HTML Sample Parser

Why Text Based Parser Logic

(Aug 31, 2021)

Jane's purpose is to have knowledge of all existing technologies. So knowledge of text and binary formatted information structures is one of the foundation blocks of Jane. Part of every application is to be given instructions and information in either or both of these forms. The binary structures is already handled by Jane. Text based information handling starts with tokenizing the text into known units of information. So these examples represent some of the popular computer languages and formatted text based information structures and producing an array of tokens are to be processed by an application. I will not explain how these are used here, only to say they produce all of our programs, display instructions, mathematics, and our databases. In essence Binary and Text represent the format of the working information and actions of our computers.

Things I Learned About Computer Languages
(so far)

I learned that all computer languages are the same, almost no functionality. (rely almost entirely on "functions")
Bad technology to start with
1. Keyboard, limited characters, so a lot of kludgy syntax (everywhere) (only two characters almost consistent Plus (+) and Minus (-)
2. Dragon book, languages take advantage, going down the wrong road
  1. Using Reserved Keywords, limit vocabulary, there fore limited readability
  2. Keywords removes requirement for end-of-statement terminator. Limits Syntax, readability (what a joke)
  3. None of the languages believe in "terms" (multiple words) (again limits readability and understanding)
Every language is purposely made unique (one programmer wants to make his computer language different)
Comments are the worst offenders of syntax differences
There are very few opcodes
1. Matlab specialize in matrix / vector operations is has maybe 6 unique opcodes (may a total of 600 lines of code to implement)
2. C# has a few data and logic organization operations
3. Assembler is just really irritating
COBOL externalizes its functions
ADA has a unique number representation
1. 8#177# (about 100 lines of code to implement)
2. Allows underscore in numbers 1_000_000_000 (comma uses a value separator)
All are Impossible to read the language without documentation
They only perform Math operations
They all have a very small unique set of supplied functions
Case sensitive languages suck
Keywords and Reserved words are all different
Compiler writes love to abbreviate
Keywords and Reserved words are only required due to the lack of programming experience by the developers
Number representation are fairly stable
String representations are really different from language to language
Line continuation is almost non-existent in all languages
Data representation of only "numbers" and "strings"
No real boolean values
Limited character sets
The Jane Compiler will be able to handle all existing computer languages in one source code file

Conclusion

The current compiler technology path is a dead end. The existing compilers are fixed. "This is software people, we can do anything we want". I will divert from this path by writing my own editor. Write in words, phrases, clauses, sentences and paragraphs. Change from a "character" based technology to a "word" and "term" based technology. All of this starts from the parser. Get rid of reserved words. The parser technology should be a basic capability of the compiler, permitting user defined syntax parsing, and language extensions. I will move away from the current "function" based programming paradigm , and move to table driven logic, and natural language instructions. In these examples I used a table driven approach to call specialized code. I have a program to generate the code required to call the functions. The output code is one large "case" statement. The parsers can be changed during compile time. I will define some syntax that will perform this operation, probably something like "Compiler, FORTRAN follows."
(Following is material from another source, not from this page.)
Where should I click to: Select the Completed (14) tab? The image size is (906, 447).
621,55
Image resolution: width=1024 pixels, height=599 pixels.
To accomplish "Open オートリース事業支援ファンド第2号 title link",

The approach to parsing text is infinite. But I found that in these twenty some, popular languages, that it is easier to hard code the logic instead of using a scripting language approach (i.e. Backus-Naur Form, or a RegExp syntax analyzer). There was only a few thousand lines of code, and made it easy to debug and fix. There are so many special cases that a fallback to special case handling would be required anyway. It really does not matter which approach is used, all of this is independent. The system will may wind up using any number of approaches in the future.